Ever heard of somatic movement? We found out by doing a group exercise. One group was told to share their happiest moment, while the other group was told not to pay attention to them and avoid eye contact. It was difficult not to show reaction to a person who was sharing with such enthusiasm! Then we switched. One group was told to share their saddest moment, while the other group was told to be empathetic and interested. Afterwards, we analyzed the difference in these experiences. We talked about the effect of body language in dialogue, cues in engagement and how to create a connection. Simon described somatic movement is when you follow and mimic someone by being attuned to them. Many shared examples from relationships at work or with clients that could be improved by understanding these techniques.

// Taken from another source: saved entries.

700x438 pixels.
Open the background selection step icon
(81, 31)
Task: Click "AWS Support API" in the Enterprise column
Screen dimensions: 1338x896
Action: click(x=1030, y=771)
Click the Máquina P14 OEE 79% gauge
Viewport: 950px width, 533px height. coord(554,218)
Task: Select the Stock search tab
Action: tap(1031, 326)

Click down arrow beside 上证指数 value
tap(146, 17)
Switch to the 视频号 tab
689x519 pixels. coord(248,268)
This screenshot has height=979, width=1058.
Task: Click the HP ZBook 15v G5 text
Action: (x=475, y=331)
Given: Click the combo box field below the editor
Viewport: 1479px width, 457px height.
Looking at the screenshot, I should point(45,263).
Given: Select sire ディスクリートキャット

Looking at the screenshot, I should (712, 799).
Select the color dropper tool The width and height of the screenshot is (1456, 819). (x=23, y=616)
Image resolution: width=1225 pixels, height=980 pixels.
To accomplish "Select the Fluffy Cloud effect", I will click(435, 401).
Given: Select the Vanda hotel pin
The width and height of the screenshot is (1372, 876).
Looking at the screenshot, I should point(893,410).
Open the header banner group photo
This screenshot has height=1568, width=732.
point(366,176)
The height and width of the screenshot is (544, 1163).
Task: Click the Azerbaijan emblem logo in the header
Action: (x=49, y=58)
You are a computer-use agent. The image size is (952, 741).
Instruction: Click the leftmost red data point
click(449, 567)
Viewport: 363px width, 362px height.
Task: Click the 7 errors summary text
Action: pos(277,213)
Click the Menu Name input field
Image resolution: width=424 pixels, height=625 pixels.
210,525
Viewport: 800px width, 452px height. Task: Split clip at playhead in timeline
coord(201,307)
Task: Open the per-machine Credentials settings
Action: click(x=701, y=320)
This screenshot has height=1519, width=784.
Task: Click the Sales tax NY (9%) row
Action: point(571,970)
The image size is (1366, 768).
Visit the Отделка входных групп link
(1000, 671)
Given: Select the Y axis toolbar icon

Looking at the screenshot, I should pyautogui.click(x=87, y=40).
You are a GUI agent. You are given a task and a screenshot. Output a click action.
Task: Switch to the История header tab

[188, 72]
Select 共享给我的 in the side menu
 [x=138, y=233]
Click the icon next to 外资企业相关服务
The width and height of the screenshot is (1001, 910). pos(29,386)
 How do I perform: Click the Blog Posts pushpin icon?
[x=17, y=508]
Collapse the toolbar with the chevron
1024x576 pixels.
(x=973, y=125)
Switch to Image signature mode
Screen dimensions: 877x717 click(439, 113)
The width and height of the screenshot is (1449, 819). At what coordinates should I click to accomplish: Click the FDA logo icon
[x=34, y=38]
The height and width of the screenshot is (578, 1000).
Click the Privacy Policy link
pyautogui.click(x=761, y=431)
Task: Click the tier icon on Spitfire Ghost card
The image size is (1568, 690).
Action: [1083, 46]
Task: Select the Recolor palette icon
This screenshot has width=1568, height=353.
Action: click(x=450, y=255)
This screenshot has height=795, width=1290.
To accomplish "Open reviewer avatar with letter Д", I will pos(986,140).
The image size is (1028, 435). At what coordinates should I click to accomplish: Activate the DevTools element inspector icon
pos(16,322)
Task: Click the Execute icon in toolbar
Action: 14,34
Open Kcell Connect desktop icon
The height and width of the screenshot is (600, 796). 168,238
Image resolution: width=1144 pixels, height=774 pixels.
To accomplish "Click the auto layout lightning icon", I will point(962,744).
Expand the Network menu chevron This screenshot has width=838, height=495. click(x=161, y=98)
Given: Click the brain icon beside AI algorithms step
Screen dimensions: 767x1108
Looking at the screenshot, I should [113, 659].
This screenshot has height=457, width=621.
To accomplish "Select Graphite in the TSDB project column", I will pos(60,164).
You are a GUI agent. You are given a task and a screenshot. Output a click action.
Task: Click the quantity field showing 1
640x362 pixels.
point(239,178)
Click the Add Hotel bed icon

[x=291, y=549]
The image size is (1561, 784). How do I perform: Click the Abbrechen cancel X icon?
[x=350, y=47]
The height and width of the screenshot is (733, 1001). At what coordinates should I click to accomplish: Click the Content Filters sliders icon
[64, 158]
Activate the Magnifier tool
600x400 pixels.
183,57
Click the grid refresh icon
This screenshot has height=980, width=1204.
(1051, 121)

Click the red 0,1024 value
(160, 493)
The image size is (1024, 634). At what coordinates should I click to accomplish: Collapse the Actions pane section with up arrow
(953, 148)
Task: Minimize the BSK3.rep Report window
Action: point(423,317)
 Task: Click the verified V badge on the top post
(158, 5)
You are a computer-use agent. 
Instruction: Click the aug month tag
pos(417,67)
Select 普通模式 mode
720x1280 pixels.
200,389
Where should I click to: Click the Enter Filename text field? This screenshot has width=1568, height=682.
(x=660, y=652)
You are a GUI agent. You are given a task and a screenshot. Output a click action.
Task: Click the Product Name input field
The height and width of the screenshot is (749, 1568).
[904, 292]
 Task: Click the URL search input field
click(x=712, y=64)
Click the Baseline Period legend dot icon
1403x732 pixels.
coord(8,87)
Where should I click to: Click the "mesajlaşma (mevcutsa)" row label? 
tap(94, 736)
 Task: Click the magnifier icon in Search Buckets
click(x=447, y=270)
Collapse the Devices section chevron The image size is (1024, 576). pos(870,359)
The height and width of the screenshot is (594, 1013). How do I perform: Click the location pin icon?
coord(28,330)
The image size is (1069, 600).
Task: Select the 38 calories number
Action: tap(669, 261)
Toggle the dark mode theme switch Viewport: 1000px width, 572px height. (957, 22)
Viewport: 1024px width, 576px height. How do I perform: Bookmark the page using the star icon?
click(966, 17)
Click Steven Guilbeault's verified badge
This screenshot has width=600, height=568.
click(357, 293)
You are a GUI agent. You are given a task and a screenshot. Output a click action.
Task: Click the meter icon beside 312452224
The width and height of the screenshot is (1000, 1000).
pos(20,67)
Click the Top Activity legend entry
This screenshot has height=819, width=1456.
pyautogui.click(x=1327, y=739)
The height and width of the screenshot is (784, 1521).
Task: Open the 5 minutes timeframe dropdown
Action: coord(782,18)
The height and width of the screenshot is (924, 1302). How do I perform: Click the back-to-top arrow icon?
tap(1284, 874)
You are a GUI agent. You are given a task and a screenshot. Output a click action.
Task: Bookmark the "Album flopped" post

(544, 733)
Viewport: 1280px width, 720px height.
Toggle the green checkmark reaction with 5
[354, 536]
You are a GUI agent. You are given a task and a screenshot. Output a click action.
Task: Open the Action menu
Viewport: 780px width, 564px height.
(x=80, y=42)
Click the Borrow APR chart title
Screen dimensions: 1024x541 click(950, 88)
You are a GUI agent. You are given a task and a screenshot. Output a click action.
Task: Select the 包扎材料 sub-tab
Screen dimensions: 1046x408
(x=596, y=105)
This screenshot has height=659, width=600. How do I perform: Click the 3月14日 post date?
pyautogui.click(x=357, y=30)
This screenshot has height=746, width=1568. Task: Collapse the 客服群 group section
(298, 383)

How does individual coaching work in real life? Simon conducted an intake session with our WIA volunteer, Leah Bayer, as those of us in the ‘audience’ observed quietly. Bayer was anxious, since she was in the midst of making a life-changing career decision, which she needed help with. First, Coach Simon asked her to close her eyes, stay grounded and relaxed, connecting to the earth. Taking a deep breath, Simon guided Bayer through her major decision. Bayer shared what she was worried about, and how the decision had not only frozen her, but was causing her to be ill. In response, Coach asked Bayer to picture herself making a ‘no’ decision, and imagine what that would feel like having made that choice, to which Bayer replied ‘suffocating.’ Contrastingly, Simon asked Bayer to think about how a ‘yes’ decision would make her feel afterwards, to which Bayer said ‘freedom,’ as her face beamed with happiness. Once the session was complete, we chimed in with advice for Bayer, respectfully and organically. It wasn’t a space for judgement, but rather for helpful suggestions. It certainly was brave for Bayer to open up in front of the group.


Any questions? We asked Simon about her coaching practice, how often to meet with a coach, how long each meeting is, and the type of advice that would be given. To conclude, Simon distributed a handout which guided us to work on our listening skills. She suggested that we practice paying attention to our daily communication with others, and to turn up our awareness around conversations. Via a journal method, we were asked to capture our dialogues, then reflect on those conversations on a daily basis for 3 weeks.


How did it end? The evening wrapped up on a positive note, with everyone feeling empowered; knowing we had learned about relationship skills, we had participated in softly coaching a colleague and we had shared an evening of empathy. We were nurturing, connected and transformed. It was what I hoped would happen when a group of architects came together in a circle. Magic!